Search the listing below for the line with "Ja (123, 2541)", then write out that line and every one after it exactly, without the pictures.

§ **Recorded information**:

------------------------------------

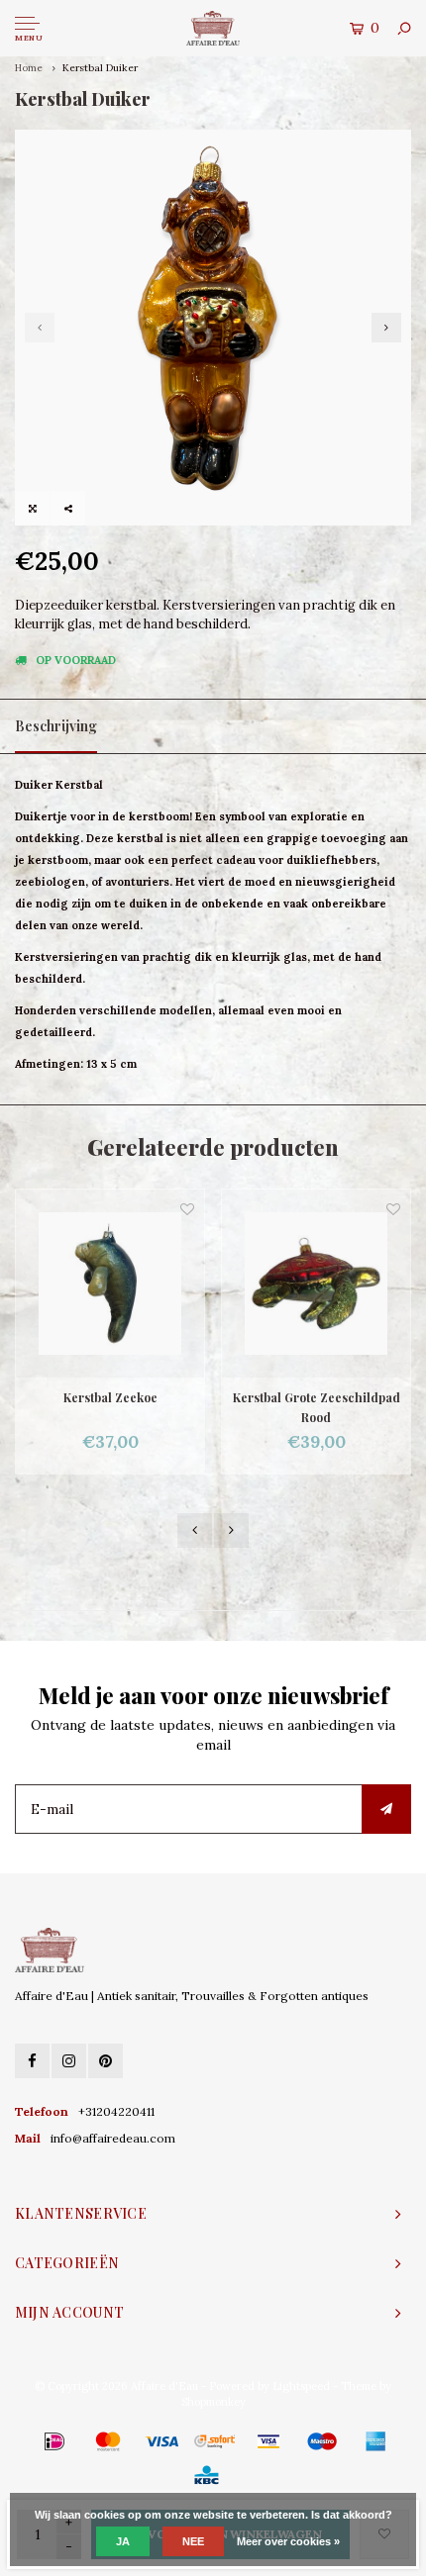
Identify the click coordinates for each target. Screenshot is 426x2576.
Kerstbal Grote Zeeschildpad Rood (316, 1407)
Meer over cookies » (288, 2541)
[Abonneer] (386, 1809)
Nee (193, 2541)
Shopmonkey (213, 2402)
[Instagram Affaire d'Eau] (69, 2061)
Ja (123, 2541)
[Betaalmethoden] (26, 2441)
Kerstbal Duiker (100, 67)
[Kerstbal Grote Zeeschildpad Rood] (316, 1284)
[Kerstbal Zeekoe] (110, 1284)
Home (29, 67)
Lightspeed (301, 2386)
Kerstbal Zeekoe (110, 1397)
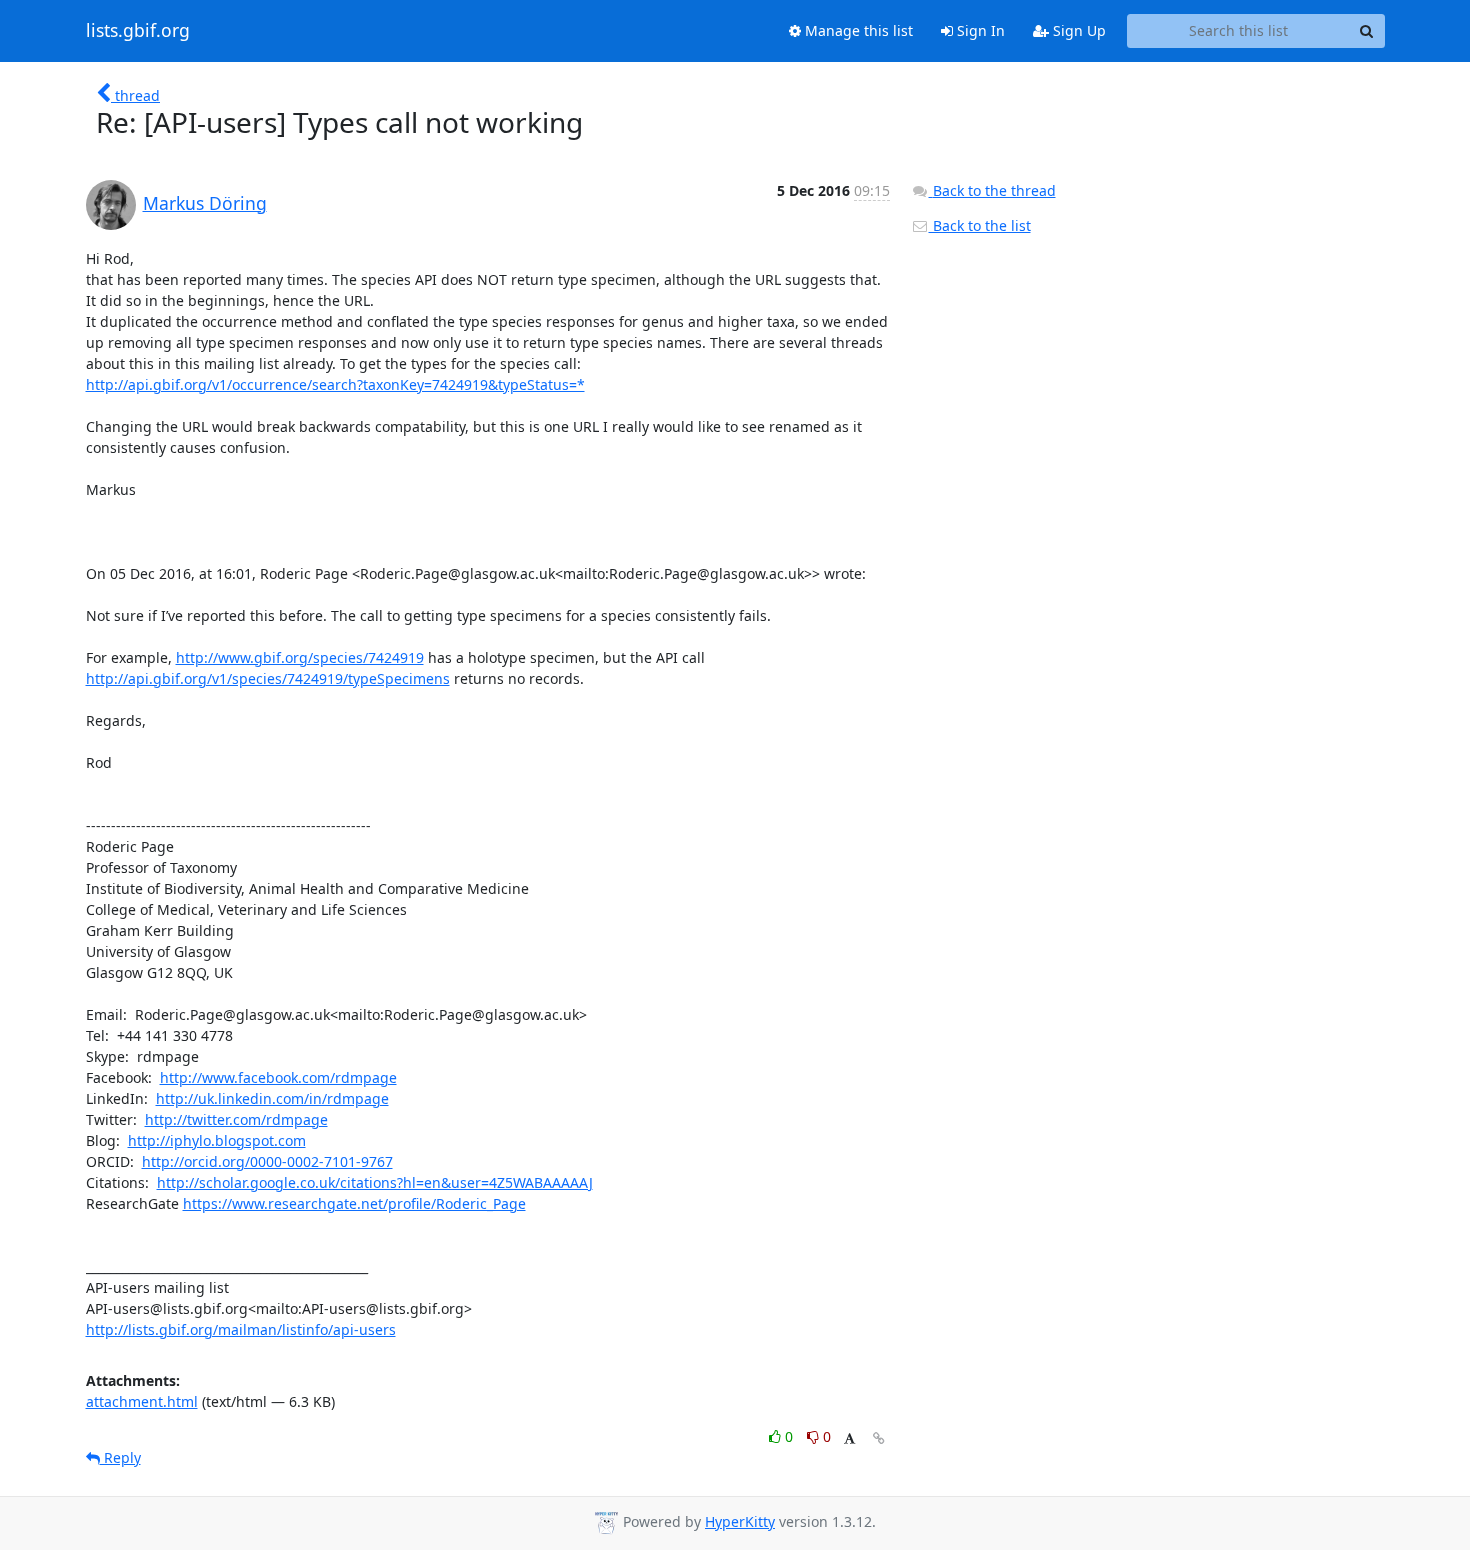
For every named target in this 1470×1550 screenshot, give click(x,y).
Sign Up (1077, 30)
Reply (120, 1457)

------------------------------------

§ **Completed task**:
Ja (123, 2541)
[Betaalmethoden] (26, 2441)
Kerstbal Duiker (100, 67)
[Kerstbal Grote Zeeschildpad Rood] (316, 1284)
[Kerstbal Zeekoe] (110, 1284)
Home (29, 67)
Lightspeed (301, 2386)
Kerstbal Zeekoe (110, 1397)
For every named target in this 1470×1550 screenshot, give click(x,y).
Sign Up (1077, 30)
Reply (120, 1457)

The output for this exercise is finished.